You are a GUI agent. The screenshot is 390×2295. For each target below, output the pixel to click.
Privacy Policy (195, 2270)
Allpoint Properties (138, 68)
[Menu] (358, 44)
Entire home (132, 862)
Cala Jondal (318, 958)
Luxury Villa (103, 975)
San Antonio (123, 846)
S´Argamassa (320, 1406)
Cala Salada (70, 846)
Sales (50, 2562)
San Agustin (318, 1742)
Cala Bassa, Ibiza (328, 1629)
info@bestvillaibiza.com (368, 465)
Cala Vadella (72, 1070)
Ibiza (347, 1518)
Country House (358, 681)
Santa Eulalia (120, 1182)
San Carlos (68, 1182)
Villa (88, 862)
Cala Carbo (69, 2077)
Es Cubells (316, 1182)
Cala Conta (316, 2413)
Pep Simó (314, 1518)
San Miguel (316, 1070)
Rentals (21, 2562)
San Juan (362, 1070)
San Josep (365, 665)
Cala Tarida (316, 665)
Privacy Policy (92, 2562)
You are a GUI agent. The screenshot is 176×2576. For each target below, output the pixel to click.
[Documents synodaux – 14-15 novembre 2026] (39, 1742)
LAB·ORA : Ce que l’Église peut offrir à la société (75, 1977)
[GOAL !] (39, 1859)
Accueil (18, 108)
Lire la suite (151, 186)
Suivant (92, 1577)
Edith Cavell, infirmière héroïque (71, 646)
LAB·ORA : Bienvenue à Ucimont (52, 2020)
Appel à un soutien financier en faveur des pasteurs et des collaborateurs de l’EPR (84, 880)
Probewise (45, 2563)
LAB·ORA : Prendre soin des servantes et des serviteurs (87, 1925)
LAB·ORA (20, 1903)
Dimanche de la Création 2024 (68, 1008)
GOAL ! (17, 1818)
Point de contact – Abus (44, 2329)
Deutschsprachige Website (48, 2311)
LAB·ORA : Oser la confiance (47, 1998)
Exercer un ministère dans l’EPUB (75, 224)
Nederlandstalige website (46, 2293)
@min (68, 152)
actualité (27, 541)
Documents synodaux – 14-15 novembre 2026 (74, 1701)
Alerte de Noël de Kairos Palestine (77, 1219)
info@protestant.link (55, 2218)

- - -

> [Task directions]: Give back exactly the lines from the one containing "GOAL ! (17, 1818)" through the end of the material above, and nothing else.

> [The completed task]:
GOAL ! (17, 1818)
Point de contact – Abus (44, 2329)
Deutschsprachige Website (48, 2311)
LAB·ORA : Oser la confiance (47, 1998)
Exercer un ministère dans l’EPUB (75, 224)
Nederlandstalige website (46, 2293)
@min (68, 152)
actualité (27, 541)
Documents synodaux – 14-15 novembre 2026 (74, 1701)
Alerte de Noël de Kairos Palestine (77, 1219)
info@protestant.link (55, 2218)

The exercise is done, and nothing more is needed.